Problem.
What is needed is the exact text of each line in the listing below from the one with "Instruction: Expand the ribbon chevron" up to and including the one with "The width and height of the screenshot is (763, 532).", and no pictures.

Records provided.
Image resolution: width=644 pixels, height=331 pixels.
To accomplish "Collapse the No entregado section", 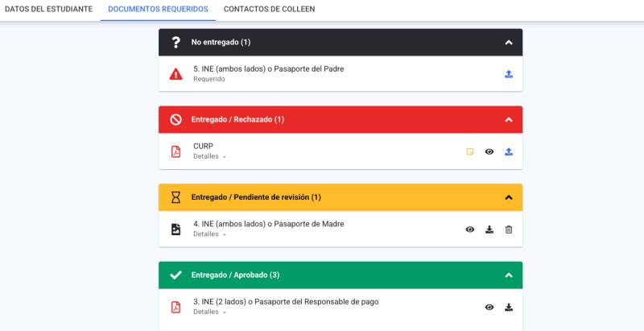I will point(509,43).
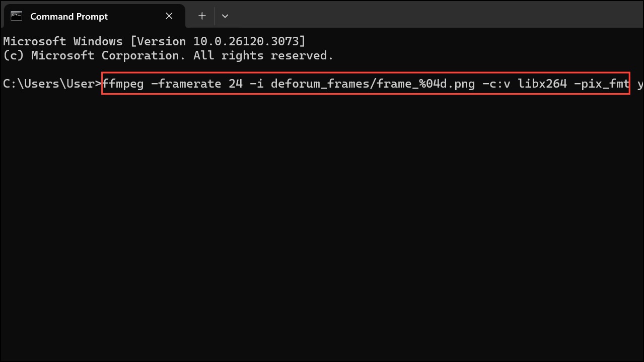Click the libx264 codec name

pyautogui.click(x=542, y=84)
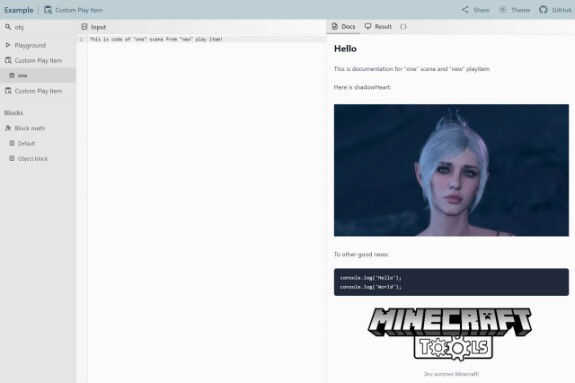Open Custom Play Item breadcrumb in header
The height and width of the screenshot is (383, 575).
[x=73, y=10]
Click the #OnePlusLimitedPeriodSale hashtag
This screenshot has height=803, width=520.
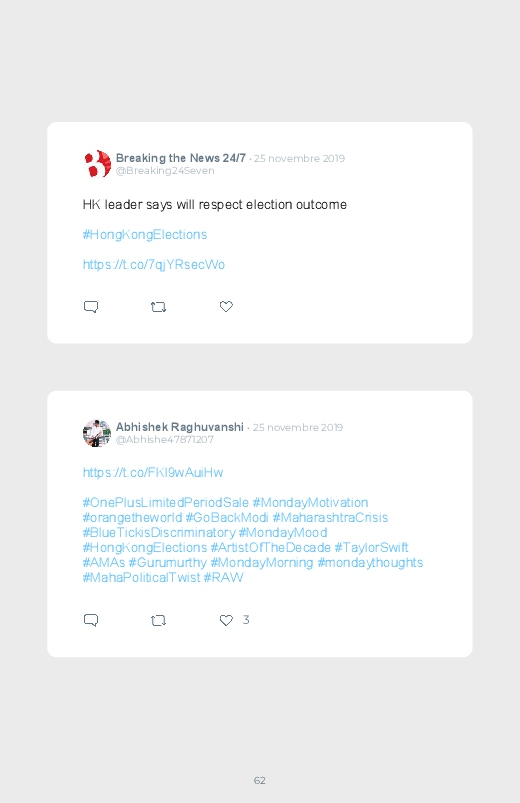(x=165, y=502)
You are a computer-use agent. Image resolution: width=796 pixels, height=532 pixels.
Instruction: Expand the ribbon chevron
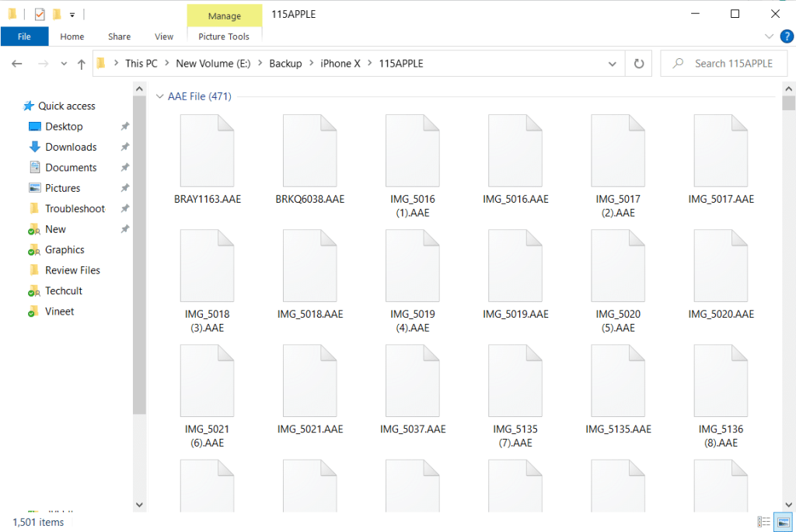pyautogui.click(x=770, y=37)
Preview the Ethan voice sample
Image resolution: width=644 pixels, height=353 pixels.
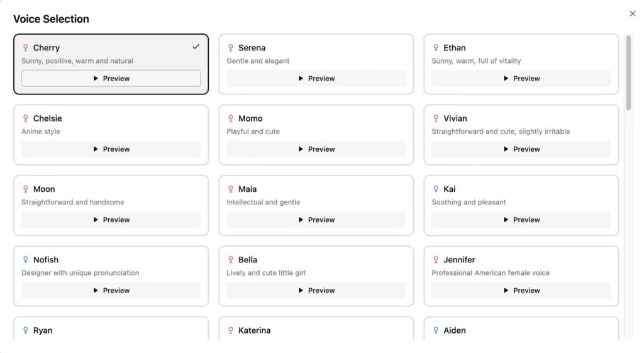[x=521, y=79]
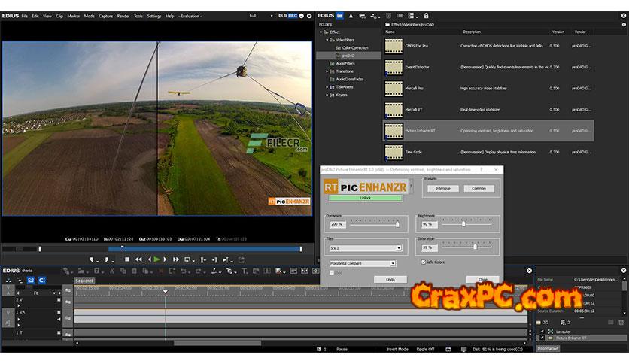Adjust the Brightness slider
The width and height of the screenshot is (629, 364).
coord(463,223)
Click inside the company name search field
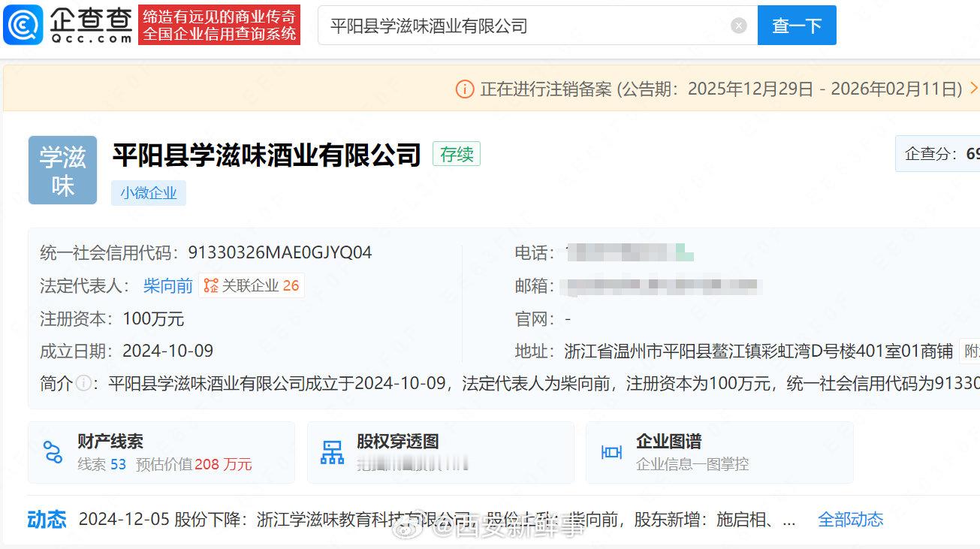The height and width of the screenshot is (549, 980). tap(526, 25)
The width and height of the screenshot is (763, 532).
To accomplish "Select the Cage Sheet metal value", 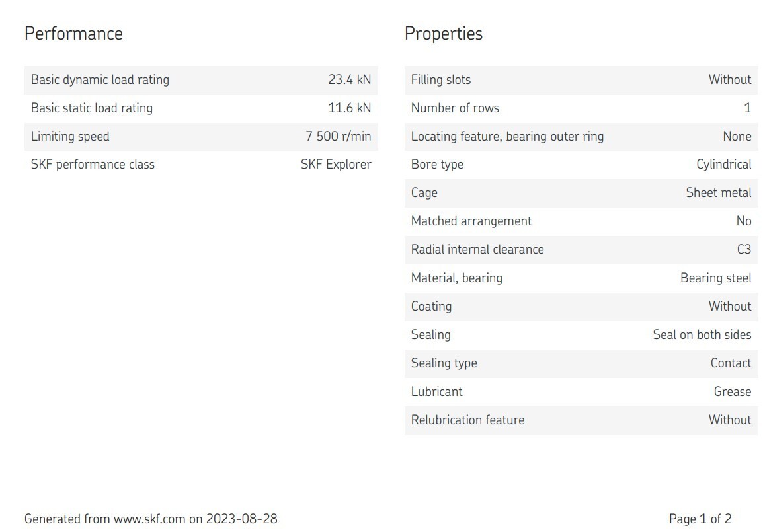I will click(x=719, y=192).
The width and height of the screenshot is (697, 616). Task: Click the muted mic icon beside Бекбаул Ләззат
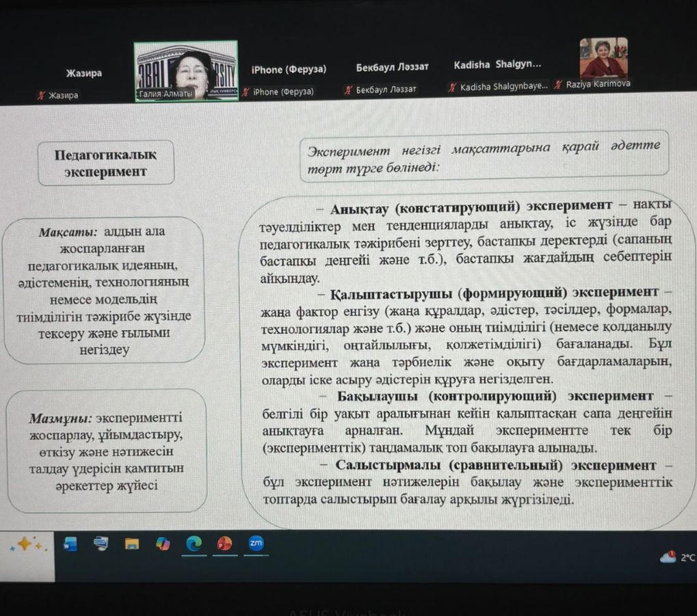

Task response.
Instruction: Expand the ribbon chevron
pyautogui.click(x=770, y=37)
Preview the Ethan voice sample
Image resolution: width=644 pixels, height=353 pixels.
[x=521, y=79]
Adjust the Brightness slider
The width and height of the screenshot is (629, 364).
coord(463,223)
Click inside the company name search field
The height and width of the screenshot is (549, 980). tap(526, 25)
The width and height of the screenshot is (763, 532).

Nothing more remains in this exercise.